* **Task**:
Below are entries. Copy exactly the lines running from the line that holds "Instruction: Click the 用户行为分析 grid icon" to the line that holds "Task: Open the main.js", with both ends included.

(Stored records)
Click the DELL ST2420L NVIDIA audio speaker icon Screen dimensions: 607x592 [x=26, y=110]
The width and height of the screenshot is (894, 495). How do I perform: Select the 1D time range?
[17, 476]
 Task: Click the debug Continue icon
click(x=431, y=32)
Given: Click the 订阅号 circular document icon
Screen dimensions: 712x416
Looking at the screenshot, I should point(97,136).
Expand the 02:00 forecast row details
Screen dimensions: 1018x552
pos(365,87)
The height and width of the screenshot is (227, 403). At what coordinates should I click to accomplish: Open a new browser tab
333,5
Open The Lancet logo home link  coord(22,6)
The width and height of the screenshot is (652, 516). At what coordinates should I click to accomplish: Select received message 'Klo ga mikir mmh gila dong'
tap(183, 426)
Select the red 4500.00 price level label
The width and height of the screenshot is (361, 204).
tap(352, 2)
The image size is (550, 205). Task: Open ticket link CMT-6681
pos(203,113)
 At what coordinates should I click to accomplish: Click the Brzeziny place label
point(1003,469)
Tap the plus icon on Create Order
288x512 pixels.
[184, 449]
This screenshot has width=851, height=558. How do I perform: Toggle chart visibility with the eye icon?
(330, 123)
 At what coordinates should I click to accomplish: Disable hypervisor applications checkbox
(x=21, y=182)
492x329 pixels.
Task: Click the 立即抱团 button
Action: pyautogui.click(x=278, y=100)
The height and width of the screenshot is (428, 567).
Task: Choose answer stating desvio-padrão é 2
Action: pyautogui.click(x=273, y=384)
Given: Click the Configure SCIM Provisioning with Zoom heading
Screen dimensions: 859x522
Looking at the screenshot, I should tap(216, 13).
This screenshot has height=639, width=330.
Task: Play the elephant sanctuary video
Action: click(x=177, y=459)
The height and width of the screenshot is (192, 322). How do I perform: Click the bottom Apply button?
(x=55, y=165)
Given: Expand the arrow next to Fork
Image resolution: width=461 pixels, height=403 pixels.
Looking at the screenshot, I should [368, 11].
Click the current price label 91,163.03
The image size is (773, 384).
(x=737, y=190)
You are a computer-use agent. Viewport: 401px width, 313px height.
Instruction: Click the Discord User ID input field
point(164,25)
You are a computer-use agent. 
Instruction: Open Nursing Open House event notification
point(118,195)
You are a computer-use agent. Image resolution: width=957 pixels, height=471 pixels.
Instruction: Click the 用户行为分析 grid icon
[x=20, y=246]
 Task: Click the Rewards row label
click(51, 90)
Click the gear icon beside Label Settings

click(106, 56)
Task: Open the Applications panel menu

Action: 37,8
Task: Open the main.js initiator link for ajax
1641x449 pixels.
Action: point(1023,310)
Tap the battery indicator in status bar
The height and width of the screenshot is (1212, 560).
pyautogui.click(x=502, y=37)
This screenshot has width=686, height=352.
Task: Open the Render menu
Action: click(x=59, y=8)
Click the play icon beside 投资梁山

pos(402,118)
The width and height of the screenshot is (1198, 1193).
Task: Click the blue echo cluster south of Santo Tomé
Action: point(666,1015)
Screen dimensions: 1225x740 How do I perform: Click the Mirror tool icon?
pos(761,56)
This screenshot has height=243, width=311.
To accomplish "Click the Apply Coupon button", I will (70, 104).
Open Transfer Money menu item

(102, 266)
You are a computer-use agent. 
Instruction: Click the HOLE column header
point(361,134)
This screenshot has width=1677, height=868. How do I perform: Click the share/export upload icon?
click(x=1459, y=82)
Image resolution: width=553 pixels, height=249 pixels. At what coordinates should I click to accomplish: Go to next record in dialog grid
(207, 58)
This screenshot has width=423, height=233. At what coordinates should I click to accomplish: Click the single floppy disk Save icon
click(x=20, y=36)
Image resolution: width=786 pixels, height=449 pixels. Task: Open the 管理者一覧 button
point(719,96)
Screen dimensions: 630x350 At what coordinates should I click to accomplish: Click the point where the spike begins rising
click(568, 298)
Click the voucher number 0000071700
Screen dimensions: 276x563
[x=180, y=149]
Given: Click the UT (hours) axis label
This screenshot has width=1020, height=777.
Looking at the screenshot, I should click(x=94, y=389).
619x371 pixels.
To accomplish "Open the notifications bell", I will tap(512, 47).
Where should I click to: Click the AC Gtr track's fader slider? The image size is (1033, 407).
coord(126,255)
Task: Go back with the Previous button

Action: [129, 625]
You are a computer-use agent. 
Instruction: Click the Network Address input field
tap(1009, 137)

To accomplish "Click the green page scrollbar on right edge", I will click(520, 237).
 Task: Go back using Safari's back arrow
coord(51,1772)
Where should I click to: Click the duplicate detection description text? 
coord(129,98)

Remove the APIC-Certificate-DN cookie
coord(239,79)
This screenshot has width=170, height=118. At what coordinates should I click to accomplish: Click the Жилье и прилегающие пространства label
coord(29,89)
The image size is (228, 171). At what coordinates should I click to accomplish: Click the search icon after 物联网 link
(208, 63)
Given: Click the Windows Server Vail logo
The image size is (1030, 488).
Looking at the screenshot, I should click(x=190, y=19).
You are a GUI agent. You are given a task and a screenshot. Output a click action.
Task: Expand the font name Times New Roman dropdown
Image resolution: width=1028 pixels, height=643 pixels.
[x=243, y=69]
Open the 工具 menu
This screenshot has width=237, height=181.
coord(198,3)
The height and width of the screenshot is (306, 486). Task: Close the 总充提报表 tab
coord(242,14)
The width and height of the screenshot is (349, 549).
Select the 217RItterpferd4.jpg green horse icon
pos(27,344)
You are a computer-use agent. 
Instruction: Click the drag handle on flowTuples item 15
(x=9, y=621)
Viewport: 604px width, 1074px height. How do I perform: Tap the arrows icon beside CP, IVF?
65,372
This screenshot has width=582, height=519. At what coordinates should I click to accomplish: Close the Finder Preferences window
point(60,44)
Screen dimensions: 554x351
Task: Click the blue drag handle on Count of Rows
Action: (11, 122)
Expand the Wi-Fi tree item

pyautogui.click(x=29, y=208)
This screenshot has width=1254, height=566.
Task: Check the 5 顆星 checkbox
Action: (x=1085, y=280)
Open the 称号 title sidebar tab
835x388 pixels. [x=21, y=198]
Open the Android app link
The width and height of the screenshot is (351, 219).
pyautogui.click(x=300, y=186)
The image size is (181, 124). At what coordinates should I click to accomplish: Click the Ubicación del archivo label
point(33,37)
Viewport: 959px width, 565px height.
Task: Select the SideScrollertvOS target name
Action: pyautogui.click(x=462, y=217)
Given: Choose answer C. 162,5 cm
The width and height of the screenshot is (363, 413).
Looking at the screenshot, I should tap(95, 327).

* **Output for this exercise**:
Instruction: Click the 用户行为分析 grid icon
[x=20, y=246]
 Task: Click the Rewards row label
click(51, 90)
Click the gear icon beside Label Settings

click(106, 56)
Task: Open the Applications panel menu

Action: 37,8
Task: Open the main.js initiator link for ajax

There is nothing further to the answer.